● **Instructions to follow**:
In the entries below, find each line with the word "agent" and return it.

+++ Data for review

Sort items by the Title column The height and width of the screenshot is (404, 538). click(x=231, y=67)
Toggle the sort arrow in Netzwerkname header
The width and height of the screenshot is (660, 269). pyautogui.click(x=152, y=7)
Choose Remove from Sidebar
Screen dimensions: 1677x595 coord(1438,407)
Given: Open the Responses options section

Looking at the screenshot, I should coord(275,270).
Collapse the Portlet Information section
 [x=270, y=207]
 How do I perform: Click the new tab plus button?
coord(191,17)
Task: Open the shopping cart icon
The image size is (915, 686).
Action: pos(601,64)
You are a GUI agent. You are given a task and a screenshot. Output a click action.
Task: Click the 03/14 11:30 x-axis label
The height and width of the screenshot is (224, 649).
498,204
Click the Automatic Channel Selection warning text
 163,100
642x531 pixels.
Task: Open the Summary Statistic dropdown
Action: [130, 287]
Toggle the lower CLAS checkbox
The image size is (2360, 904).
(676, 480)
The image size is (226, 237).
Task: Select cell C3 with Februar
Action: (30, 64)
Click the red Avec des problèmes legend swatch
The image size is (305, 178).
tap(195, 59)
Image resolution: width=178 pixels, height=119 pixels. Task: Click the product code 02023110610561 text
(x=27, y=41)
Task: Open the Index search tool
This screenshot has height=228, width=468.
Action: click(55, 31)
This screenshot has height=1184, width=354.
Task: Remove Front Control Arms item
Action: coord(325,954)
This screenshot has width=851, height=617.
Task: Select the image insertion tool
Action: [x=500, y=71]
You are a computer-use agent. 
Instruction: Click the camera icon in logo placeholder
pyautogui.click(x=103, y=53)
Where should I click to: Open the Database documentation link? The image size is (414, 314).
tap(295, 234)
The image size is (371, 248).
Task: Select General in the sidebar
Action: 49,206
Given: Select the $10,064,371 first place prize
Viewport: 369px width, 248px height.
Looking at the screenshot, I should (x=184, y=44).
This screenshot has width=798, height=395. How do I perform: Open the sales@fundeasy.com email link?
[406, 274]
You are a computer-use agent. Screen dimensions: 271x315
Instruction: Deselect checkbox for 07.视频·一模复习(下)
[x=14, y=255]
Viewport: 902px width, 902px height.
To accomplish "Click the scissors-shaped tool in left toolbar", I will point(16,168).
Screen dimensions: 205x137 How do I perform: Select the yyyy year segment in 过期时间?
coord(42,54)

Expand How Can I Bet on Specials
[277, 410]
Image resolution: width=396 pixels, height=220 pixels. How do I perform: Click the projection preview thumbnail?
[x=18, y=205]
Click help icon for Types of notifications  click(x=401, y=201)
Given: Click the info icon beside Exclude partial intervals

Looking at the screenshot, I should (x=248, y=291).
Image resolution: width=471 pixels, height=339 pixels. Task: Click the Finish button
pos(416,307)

++++++

● **Output**:
You are a GUI agent. You are given a task and a screenshot. Output a click action.
You are a computer-use agent. 
You are a computer-use agent. Screen dimensions: 271x315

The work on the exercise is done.